Sensing the sacred
Jacopo Tintoretto | Venice 1518-1594 | Cristo risorgente (The risen Christ) c.1555 | Oil on canvas | 201 x 139cm | Purchased 1981. Queensland Art Gallery Foundation | Collection: Queensland Art Gallery
Throughout the sixteenth and seventeenth centuries in Europe, art was most often produced under the patronage of the Catholic Church. Easel paintings, architectural murals, church decorations, tapestries and mosaics usually depicted biblical scenes or devotional imagery.

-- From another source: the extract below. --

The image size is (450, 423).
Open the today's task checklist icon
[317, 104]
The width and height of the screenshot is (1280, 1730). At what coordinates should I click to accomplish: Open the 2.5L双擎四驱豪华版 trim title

Italy and the Netherlands were centres of production during this time, but their respective art was considerably different in both style and content; the Reformation divided religious doctrine and practice in the two countries.
The development of oil painting methods in the Netherlands contributed greatly to the meticulous detail and tonal modelling of Dutch and Flemish painting and was, in turn, increasingly adopted by Italian painters. The Master of Frankfurt’s Virgin and Child with Saint James the Pilgrim, Saint Catherine and the Donor with Saint Peter c.1496 exemplifies the attention to surface detail and symbolism characteristic of northern European painting.
While Florence was perceived as the centre of Renaissance architecture, painting and the rebirth of classical learning, the seafaring Venetians developed a style of painting in which colour, light and movement were paramount. In Tintoretto’s Cristo risorgente (The risen Christ) c.1555, the miraculous event of Christ’s resurrection is infused with a sense of drama that would have appealed directly and powerfully to the faith of the believer. Similarly, Giambologna’s wax relief sculpture The Flagellation of Christ c.1579 exemplifies an often-depicted episode from the Passion, communicating the movement and drama of the scene through the gestures and naturalism of the human form.